Karmal was promoted to Chairman of the Revolutionary Council and Chairman of the Council of Ministers on 27 December 1979. He remained in office until 1981, when he was succeeded by Sultan Ali Keshtmand. Throughout his term, Karmal worked to establish a support base for the PDPA by introducing several reforms. Among these were the Fundamental Principles of the Democratic Republic of Afghanistan, introducing a general amnesty for those people imprisoned during Nur Mohammad Taraki's and Amin's rule. He also replaced the Khalqist flag with a more traditional one. These policies failed to increase the PDPA's legitimacy in the eyes of the Afghan people.
These policy failures, and the stalemate that ensued after the Soviet intervention, led the Soviet leadership to become highly critical of Karmal's leadership. Under Mikhail Gorbachev, the Soviet Union deposed Karmal and replaced him with Mohammad Najibullah. Following his loss of power, he was again exiled, this time to Moscow. He was allowed to return to Afghanistan in 1991 by the Najibullah government. Back in Afghanistan he became an associate of Abdul Rashid Dostum, and helped remove the Najibullah government from power. Not long after, in 1996, Karmal died from liver cancer.
==Early life and career==
Karmal was born Sultan Hussein on 6 January 1929, was the son of Muhammad Hussein Hashem, a Major General in the Afghan Army and former governor of the province of Paktia, and was the second of five siblings. His family was one of the wealthier families in Kabul. His ethnic background is disputed, some claim that he was Tajik who represented himself as a Ghilzai Pashtun but others claim that he descended from Hindu ancestors of Kashmir. In 1986, Karmal announced that he, and his brother Mahmud Baryalay, were Pashtun because their mother came from the Mullakhel branch of the Pashtuns. However, this was controversial, considering that lineage in Afghanistan is supposed to be traced through the father, not the mother. The accusation that he was of Indian Muslim ancestry comes from the fact that his birthname, Sultan Hussein, is a common Indian Muslim name. In addition, Karmal's own father denied his own ethnicity; Karmal's father was a Tajik. To further confuse the matter, Karmal spoke Dari (Persian) and not Pashto.

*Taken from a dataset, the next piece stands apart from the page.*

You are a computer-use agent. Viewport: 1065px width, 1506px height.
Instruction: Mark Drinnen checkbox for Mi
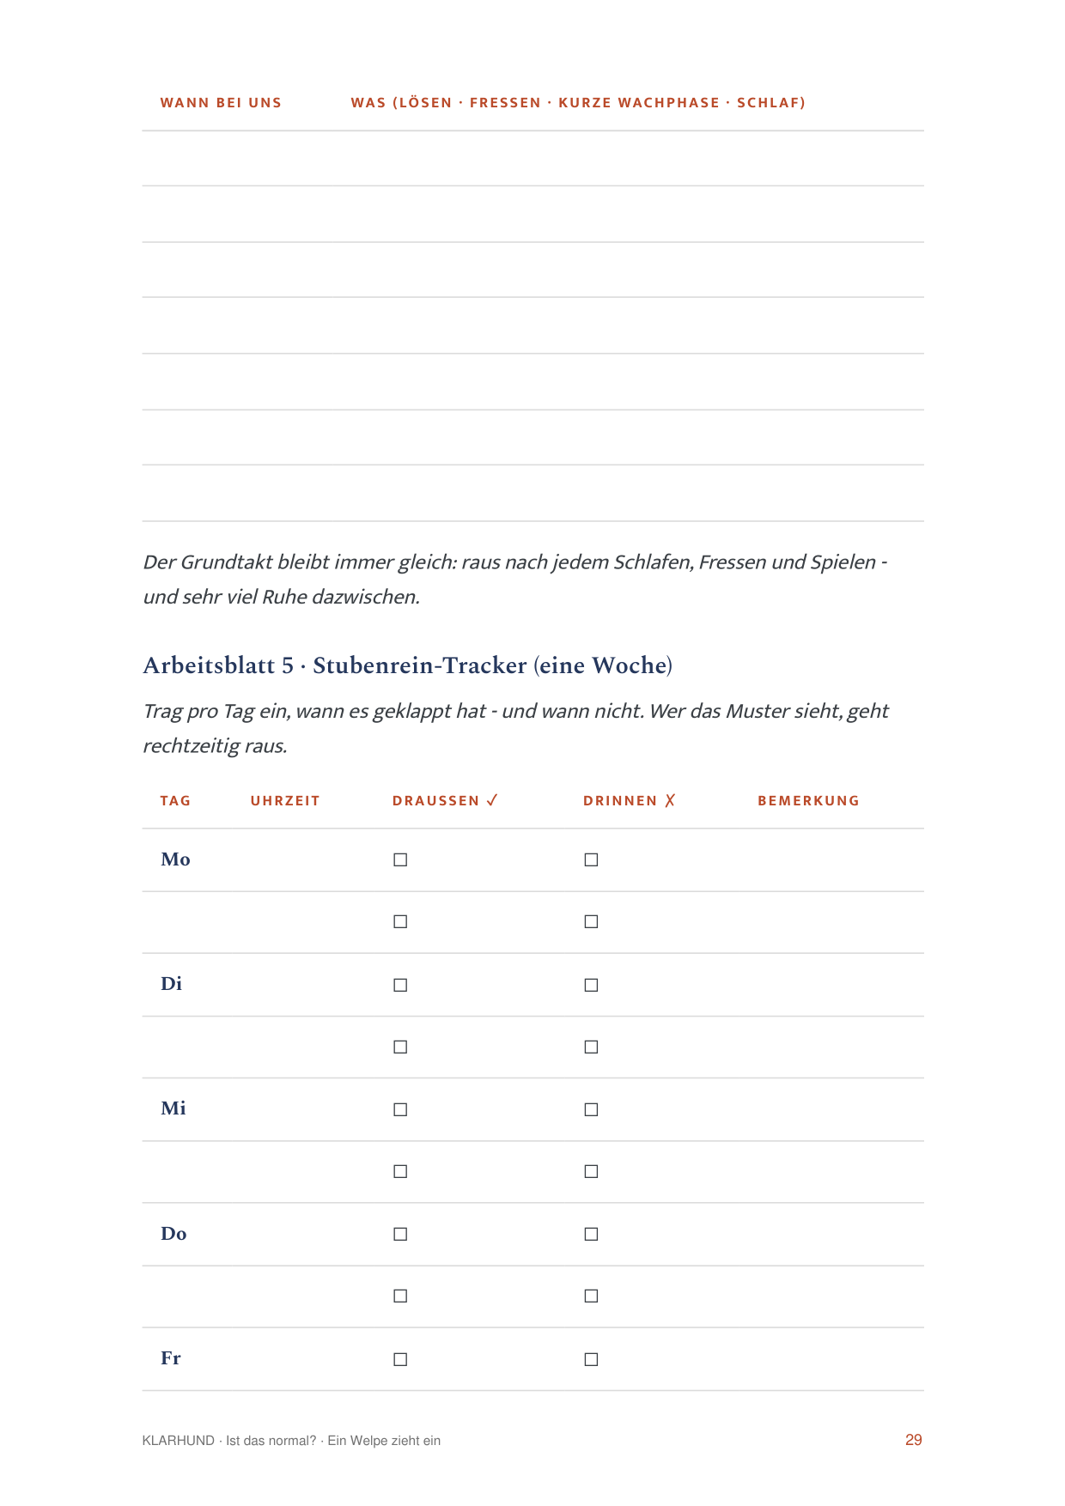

Karmal was born in Kamari, a village close to Kabul. He attended Nejat High School, a German-speaking school, and graduated from it in 1948, and applied to enter the Faculty of Law and Political Science of Kabul University. Karmal's application was turned down because of his student union activities. He studied at the College of Law and Political Science at Kabul University from 1951 to 1953. In 1953 Karmal was arrested because of his student union activities, but was released three years later in 1956 in an amnesty by Muhammad Daoud Khan. Shortly after, in 1957, Karmal found work as an English and German translator, before quitting and leaving for military training. Karmal graduated from the College of Law and Political Science in 1960, and in 1961, he found work as an employee in the Compilation and Translation Department of the Ministry of Education. From 1961 to 1963 he worked in the Ministry of Planning. When his mother died, Karmal left with his maternal aunt to live somewhere else. His father disowned him because of his leftist views. Karmal was involved in much debauchery, which was controversial in the mostly conservative Afghan society.